PAYING RESPECTS: Prime Minister Dr Keith Rowley attends the funeral service for his brother Matthias Cornelius Joseph yesterday in Tobago. The Prime Minister said on Wednesday that social distancing would be practised and there will be five guests at the funeral. Joseph died on Friday at the Scarborough General Hospital. —Photo courtesy Dr Keith Rowley’s Twitter account

Prime Minister Dr Keith Rowley has been using colourful language to convey his thoughts during news conferences to provide updates on the country’s COVID-19 fight.

Some of his words and references are familiar to some listeners, but are lost on others.

The Express collected and defined some of the expressions used by Rowley.

1. When referencing a recent meeting with the Vice President of Venezuela, Rowley was asked to respond to backlash as the meeting had come less than a week after the country’s international borders were closed.
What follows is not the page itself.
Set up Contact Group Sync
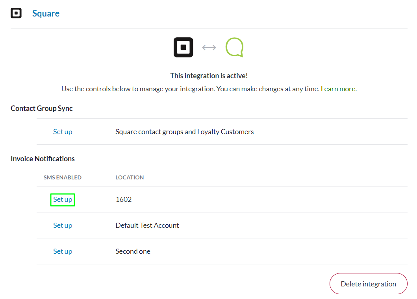 [63, 132]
He responded by saying that some people like to “make jhanjhat ” over some things.

Jhanjhat is the English translation of an Urdu word which loosely translated means “quarrel,” or “conflict”. To make Jhanjhat is to create conflict.

Used locally, making jhanjhat is often referred to persons who elevate a situation.
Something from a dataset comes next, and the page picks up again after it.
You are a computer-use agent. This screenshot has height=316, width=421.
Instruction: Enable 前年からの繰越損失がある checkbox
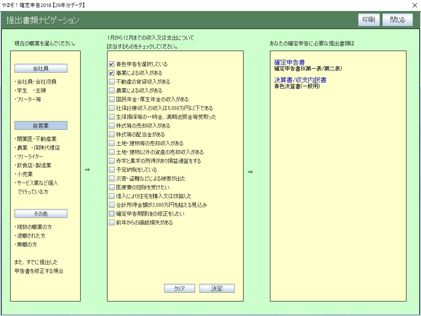[111, 223]

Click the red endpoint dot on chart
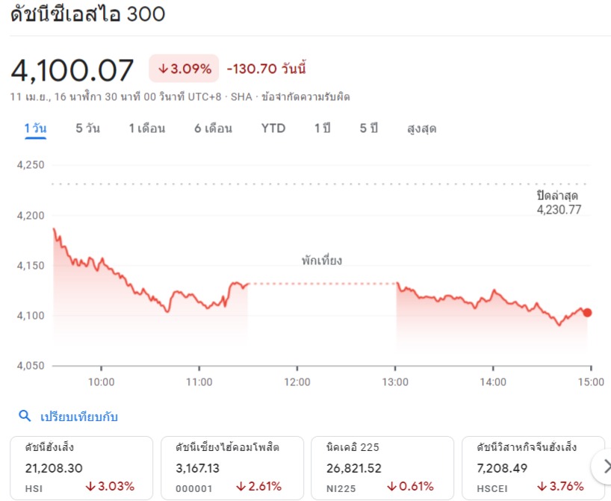[587, 312]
“To make jhanjhat is to pick little things and make conflict out of it, you will say he is making jhanjhat or she likes to make jhanjhat,” said one elderly citizen who was asked to help define the term.

2. After the country’s first COVID-19 death was revealed by Opposition Leader Kamla Persad-Bissessar before the Ministry of Health, Rowley said the news was broken by a “town crier,” He also referred to this as the action of a “national ghoul.”

A ghoul is defined by Merriam Webster as “A legendary evil being that robs graves and feeds on corpses or one who shows morbid interest in things considered shocking or repulsive.”

However, the origin of a town crier can be traced back to biblical references where mourners were paid to attend funerals and grieve publicly for the loss of a life. While that has seen many iterations throughout mythology and history, a reference to a town crier is made to identify a person in false mourning, or one who is heralding news of loss.

3. Following the closure of the country’s borders, the Prime Minister spoke of a group of Trinidadians who could not come back to the country and instead took a flight to Barbados where they were accepted. As this aroused criticism from the public about allowing nationals to re-enter the borders, he said some persons were making “hasikara.”

“When you go into mandatory quarantine in the protocols of the WHO you can only come out after a certain condition is met and that condition is not to call up irresponsible politicians who then start to make hasikara to demand that all the plans that have been put in place should be disregarded.”

Hasikara is often used locally as a synonym to the word jhanjhat. It means to make conflict, confusion or trouble. It is used to tell of persons who create unfavourable situations. “You are making hasikara out of this,” is one use of the word.